• Short task: Quote the listing from the line with "Image resolution: width=640" to the line with "click(190, 271)", and leave the pictures out.

• Data entries:
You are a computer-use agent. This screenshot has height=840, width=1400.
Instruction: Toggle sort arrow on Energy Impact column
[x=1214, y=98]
--
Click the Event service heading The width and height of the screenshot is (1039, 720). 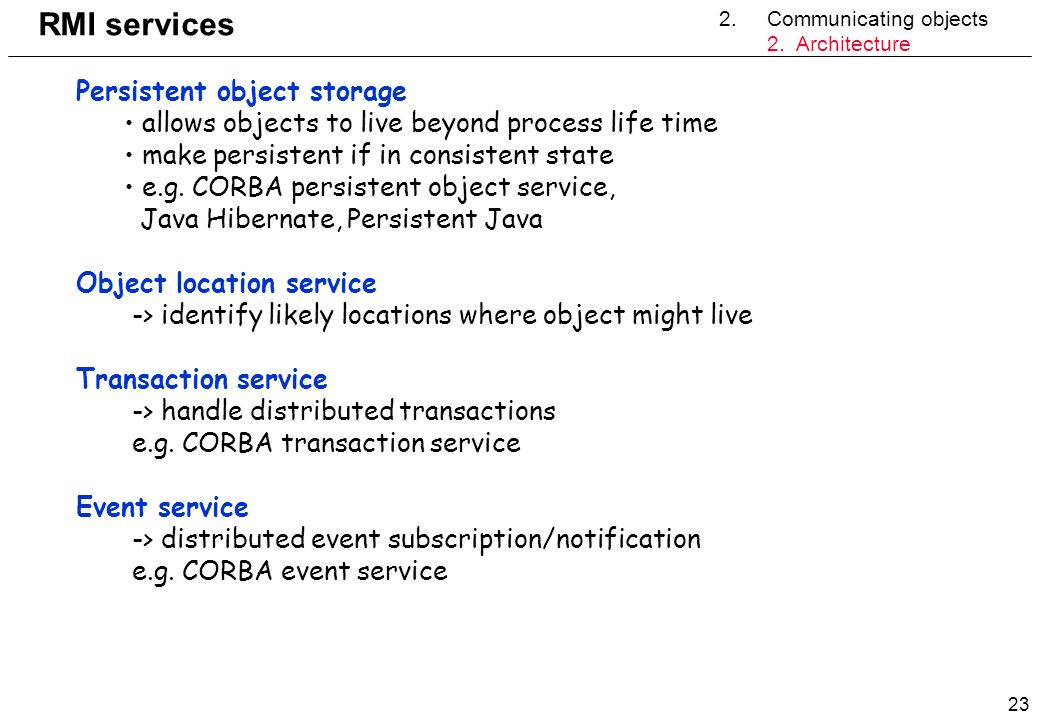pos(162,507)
---
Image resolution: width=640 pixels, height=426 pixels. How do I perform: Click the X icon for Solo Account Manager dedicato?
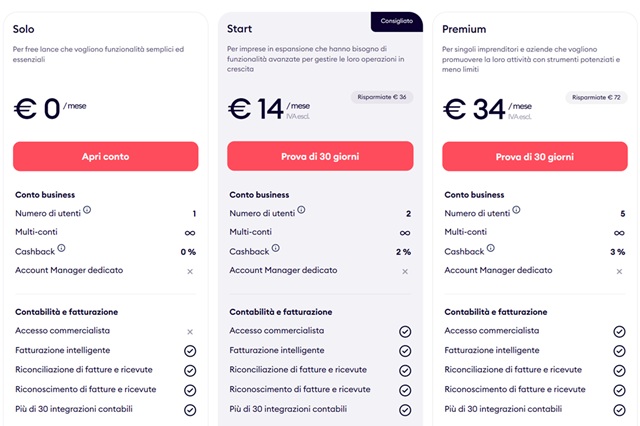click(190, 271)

• Solution to this exercise:
Image resolution: width=640 pixels, height=426 pixels. How do I perform: Click the X icon for Solo Account Manager dedicato?
click(190, 271)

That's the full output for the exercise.